» **SOURCE MATERIAL**:

-------------------------

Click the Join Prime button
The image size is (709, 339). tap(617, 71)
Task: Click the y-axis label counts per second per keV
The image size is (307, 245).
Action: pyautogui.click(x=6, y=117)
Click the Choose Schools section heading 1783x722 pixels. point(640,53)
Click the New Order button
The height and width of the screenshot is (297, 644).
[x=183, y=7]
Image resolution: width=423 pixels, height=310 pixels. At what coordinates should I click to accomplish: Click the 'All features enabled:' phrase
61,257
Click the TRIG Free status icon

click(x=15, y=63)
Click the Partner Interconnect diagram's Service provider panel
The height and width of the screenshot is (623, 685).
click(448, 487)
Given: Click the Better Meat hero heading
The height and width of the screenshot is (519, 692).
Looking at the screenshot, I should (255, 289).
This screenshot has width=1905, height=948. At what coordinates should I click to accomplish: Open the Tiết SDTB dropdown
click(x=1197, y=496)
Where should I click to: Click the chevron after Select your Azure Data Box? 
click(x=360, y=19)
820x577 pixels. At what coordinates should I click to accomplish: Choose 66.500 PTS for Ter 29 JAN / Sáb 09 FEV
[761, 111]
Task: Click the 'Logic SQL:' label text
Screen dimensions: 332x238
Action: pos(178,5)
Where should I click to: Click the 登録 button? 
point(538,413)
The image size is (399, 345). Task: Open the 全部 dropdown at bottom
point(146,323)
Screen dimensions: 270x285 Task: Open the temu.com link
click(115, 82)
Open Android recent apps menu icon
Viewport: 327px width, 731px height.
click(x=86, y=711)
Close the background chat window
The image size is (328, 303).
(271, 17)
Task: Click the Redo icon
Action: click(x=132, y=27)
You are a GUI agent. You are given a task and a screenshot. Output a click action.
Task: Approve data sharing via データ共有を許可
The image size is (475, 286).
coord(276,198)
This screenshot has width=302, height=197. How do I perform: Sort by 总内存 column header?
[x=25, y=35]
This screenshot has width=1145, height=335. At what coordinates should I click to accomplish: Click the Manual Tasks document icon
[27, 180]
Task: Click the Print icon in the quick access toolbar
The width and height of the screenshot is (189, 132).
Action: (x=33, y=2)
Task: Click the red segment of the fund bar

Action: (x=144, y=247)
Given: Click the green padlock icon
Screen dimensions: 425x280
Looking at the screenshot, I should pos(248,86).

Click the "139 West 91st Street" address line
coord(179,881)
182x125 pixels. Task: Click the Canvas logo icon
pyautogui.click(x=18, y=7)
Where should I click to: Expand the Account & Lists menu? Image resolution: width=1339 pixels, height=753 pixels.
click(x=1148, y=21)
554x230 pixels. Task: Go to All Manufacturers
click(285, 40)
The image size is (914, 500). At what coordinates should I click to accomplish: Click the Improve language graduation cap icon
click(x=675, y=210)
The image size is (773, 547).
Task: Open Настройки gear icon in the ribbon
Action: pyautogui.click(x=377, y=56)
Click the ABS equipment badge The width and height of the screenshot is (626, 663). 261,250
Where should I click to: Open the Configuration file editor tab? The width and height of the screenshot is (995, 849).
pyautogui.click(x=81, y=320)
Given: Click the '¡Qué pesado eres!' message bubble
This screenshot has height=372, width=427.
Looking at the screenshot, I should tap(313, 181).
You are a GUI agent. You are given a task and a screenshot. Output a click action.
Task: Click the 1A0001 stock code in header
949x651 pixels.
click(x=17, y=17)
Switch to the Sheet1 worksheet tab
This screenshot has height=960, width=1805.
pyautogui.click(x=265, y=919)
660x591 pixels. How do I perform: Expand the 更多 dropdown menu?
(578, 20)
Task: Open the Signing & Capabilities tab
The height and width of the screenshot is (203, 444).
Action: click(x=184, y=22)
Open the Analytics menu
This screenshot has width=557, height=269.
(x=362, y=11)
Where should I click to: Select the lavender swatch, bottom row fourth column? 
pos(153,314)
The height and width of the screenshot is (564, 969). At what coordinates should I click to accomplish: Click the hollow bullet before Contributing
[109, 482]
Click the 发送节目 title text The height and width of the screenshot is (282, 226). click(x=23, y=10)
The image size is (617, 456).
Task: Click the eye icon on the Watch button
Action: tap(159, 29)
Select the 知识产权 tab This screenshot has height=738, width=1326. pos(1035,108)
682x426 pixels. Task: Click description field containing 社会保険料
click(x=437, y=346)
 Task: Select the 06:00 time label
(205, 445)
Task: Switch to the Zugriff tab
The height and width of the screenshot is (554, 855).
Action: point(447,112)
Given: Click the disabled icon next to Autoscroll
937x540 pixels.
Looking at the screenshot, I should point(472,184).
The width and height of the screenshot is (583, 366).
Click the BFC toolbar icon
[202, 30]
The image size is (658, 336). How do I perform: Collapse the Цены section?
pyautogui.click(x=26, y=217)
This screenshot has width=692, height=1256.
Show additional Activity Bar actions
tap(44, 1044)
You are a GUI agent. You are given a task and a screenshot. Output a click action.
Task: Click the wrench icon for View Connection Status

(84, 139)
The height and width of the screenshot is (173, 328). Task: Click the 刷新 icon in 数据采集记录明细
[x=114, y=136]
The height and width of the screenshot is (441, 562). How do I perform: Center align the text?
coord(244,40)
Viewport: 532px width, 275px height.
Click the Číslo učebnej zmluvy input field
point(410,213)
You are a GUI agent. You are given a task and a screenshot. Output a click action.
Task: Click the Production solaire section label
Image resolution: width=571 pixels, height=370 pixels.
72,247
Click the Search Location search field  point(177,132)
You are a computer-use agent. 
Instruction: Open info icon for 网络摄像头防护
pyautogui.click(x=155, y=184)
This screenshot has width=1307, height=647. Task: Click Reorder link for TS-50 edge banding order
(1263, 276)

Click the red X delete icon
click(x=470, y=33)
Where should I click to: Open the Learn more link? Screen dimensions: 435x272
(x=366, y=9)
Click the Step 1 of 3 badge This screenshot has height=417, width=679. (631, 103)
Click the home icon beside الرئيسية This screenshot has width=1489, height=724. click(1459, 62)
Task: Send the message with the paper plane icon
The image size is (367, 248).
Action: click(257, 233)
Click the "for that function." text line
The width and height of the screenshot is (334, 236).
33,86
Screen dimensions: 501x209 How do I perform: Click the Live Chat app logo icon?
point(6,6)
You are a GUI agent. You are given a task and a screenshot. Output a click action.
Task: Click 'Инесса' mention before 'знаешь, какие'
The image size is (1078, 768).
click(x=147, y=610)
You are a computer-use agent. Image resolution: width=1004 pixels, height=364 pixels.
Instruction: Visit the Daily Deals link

-------------------------

» **THE TASK**:
A single number is expected: how many lines of the data hold the string "badge".

» **ANSWER TO THIS PROBLEM**:
2